En quelques mots, elle apaise tout le groupe et dédramatise la situation, en promettant qu’il n’y aurai aucune sanction pour personne. Puis elle sort fumer quelques cigarettes avec les patients pendant de longues minutes.
Une nouvelle fois, je m’étonne de la légèreté avec laquelle ma vieille collègue appréhende les situations qui m’inquiètent au plus haut point.
Que va-t-il advenir de cette paire de ciseaux? Comment Germaine va-t-elle gérer cette problématique?
Quelque temps plus tard, ma collègue a réussi à récupérer les ciseaux. J’en suis presque sidéré.
 
Tout en douceur…
Plus tard, Germaine m’a tout expliqué. Ce jour-là, elle a continué à échanger avec les patients de Noël, des leurs et du sien et elle a tenté de les rassurer et de les apaiser. Puis elle leur a simplement dit ses inquiétudes quant aux ciseaux perdus et son besoin de les retrouver pour être plus sereine.
Deux patients, apparemment touchés et dans une très bonne relation avec elle, sont alors allés convaincre l’auteur du larcin, qu’ils connaissaient, de rendre l’objet. Ce dernier voulait découper des draps pour en faire des ceintures à tous les patients aux pantalons trop larges… Mais pour Germaine, avait-il dit, il avait rendu les ciseaux.
«Christophe, peut-être as-tu été trop catégorique quand tu leur as parlé. Peut-être as-tu crispé les esprits de quelques-uns. Je leur ai demandé la même chose que toi, mais en douceur et sans tension de ma part. J’ai passé du temps auprès d’eux et ils m’ont rendu les ciseaux», m’explique Germaine.
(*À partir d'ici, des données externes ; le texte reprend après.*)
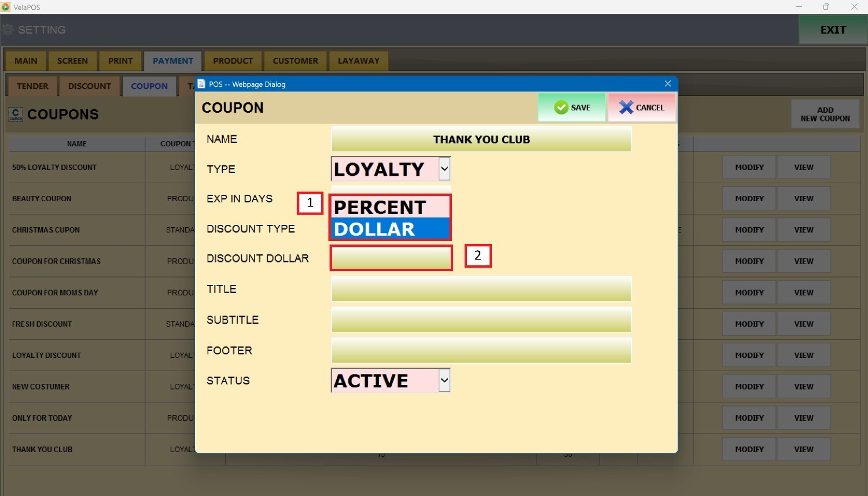Click the EXIT button
Viewport: 868px width, 496px height.
coord(833,30)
Elle a raison. Elle n’évoque que le lien. Ce lien que je la vois créer et entretenir depuis son premier contact jusqu’au dernier avec chaque patient, mais aussi pendant les situations de crise comme cela a été le cas ce jour-là. «En douceur et sans tension…»
Ce n’est pas toujours facile mais depuis cette journée, j’essaie d’être doux et sans tension, en toute circonstance. J’essaie, pour l’esprit Noël, pour la neige qui ne tombe pas toujours, pour Germaine, pour les patients, mais aussi pour moi, grand enfant avec des cheveux blancs.